STATED GOAL 1:
Reproduce the part of the excerpt on Raboteau and Carter that opens with the words containing "Like Raboteau, Carter" and closes with "Cone and Long.".
STATED GOAL 2:
According to the excerpt on Raboteau and Carter, who asked the young Raboteau to sing a spiritual during his travels in Europe?

-- BEGIN EXCERPTED TEXT --

A Theology of Race and Place. Andrew Thomas Draper
utilize classically Western theologians (e.g. Augustine, Aquinas). Carter finds Eastern theological anthropology to suggest a more dynamic conception of being than that of the Latin West. Carter proposes to “inhabit” the “aesthetic theory of iconic beauty” which Raboteau offers.84 While he will offer black flesh as an icon of the divine, Carter will not be content with static identity but will construct an ecstatic aesthetic akin to that of Raboteau, who ends A Fire in the Bones by positing the “hidden wholeness” of the shared contemplative action of Thomas Merton and Martin Luther King Jr.85
Raboteau’s Historiographic Method
Raboteau opens his text by relating a story of his childhood travels to Europe as part of a parish boys’ choir. While his presence as a black chorister elicited all sorts of responses, including that of curiosity, the episode that most poignantly remains in his memory is that of being asked by a French monsignor to sing for them a “Negro spiritual” which, it was claimed, “we love.”86 This moment encapsulates for Raboteau the bewildering mix of thoughts and feelings he has experienced over the ensuing years surrounding the “complex relationship of race, religion, and national identity.” He recognizes the somewhat paradoxical nature of his task as he offers his text as a “response to that French priest’s invitation to sing ‘one of your people’s spirituals’.”87 Raboteau implies a similarity between offering a scholarly work on race and singing for a European church leader. As he relates, “I also felt a vague unease about exhibiting something of my people for the enjoyment of white folks.”88 While the implication is that his work may be received in this fashion, Raboteau finds the experience of aesthetic mutuality worth the risk of misrepresentation. This position of vulnerability and its overture toward human connection moves beyond mere prosopopoeia and is methodologically akin to Carter’s thesis. While Carter’s posture is a bit more guarded, he nonetheless makes clear this dimension of his work by envisioning a scandalous miscegenation between peoples in which each learns the tongue of another and receives her own being back from another in a process of mutual renaming.
Like Raboteau, Carter recognizes what he terms the “veritable conundrum of the black intellectual in modernity.”89 The postures of both Carter and Raboteau suggest that scholars of all people groups should experience humble awe at the complexity of the task of reflecting upon identity. This complexity is that which whiteness has attempted to iron out through colonial reorderings and the modern descriptive method. While religious studies has posited a relativist objectivity, Raboteau’s posture demonstrates the possibility of an inter-human mutuality. While Carter is cautious as to the deployment of said mutuality given what he identifies as the racial legacy of coloniality-modernity, he nonetheless shares the same hope. We will see that this possibility is available only to lesser degrees in the works of Cone and Long.
The first two essays in A Fire in the Bones render apparent the ways in which Raboteau’s iconography of history will be important for Carter. Raboteau overtly offers more than a simple historiographic enumeration of causal relationships.

-- END EXCERPTED TEXT --
-- BEGIN RAW DATA --

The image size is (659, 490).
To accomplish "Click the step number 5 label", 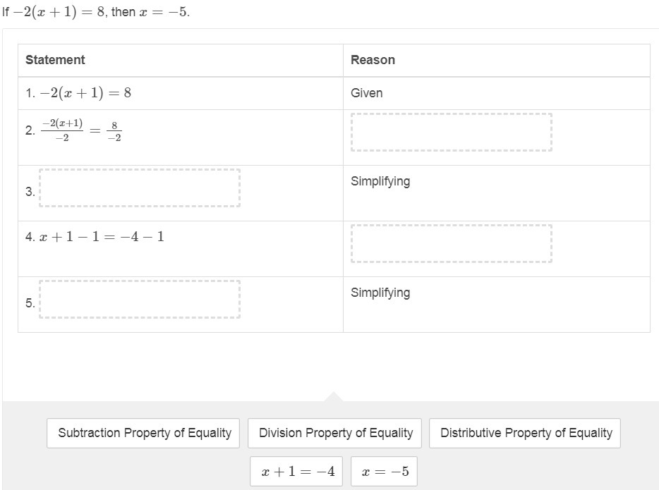I will pyautogui.click(x=30, y=303).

-- END RAW DATA --

COMPLETE OUTPUT 1:
Like Raboteau, Carter recognizes what he terms the “veritable conundrum of the black intellectual in modernity.”89 The postures of both Carter and Raboteau suggest that scholars of all people groups should experience humble awe at the complexity of the task of reflecting upon identity. This complexity is that which whiteness has attempted to iron out through colonial reorderings and the modern descriptive method. While religious studies has posited a relativist objectivity, Raboteau’s posture demonstrates the possibility of an inter-human mutuality. While Carter is cautious as to the deployment of said mutuality given what he identifies as the racial legacy of coloniality-modernity, he nonetheless shares the same hope. We will see that this possibility is available only to lesser degrees in the works of Cone and Long.

COMPLETE OUTPUT 2:
A French monsignor.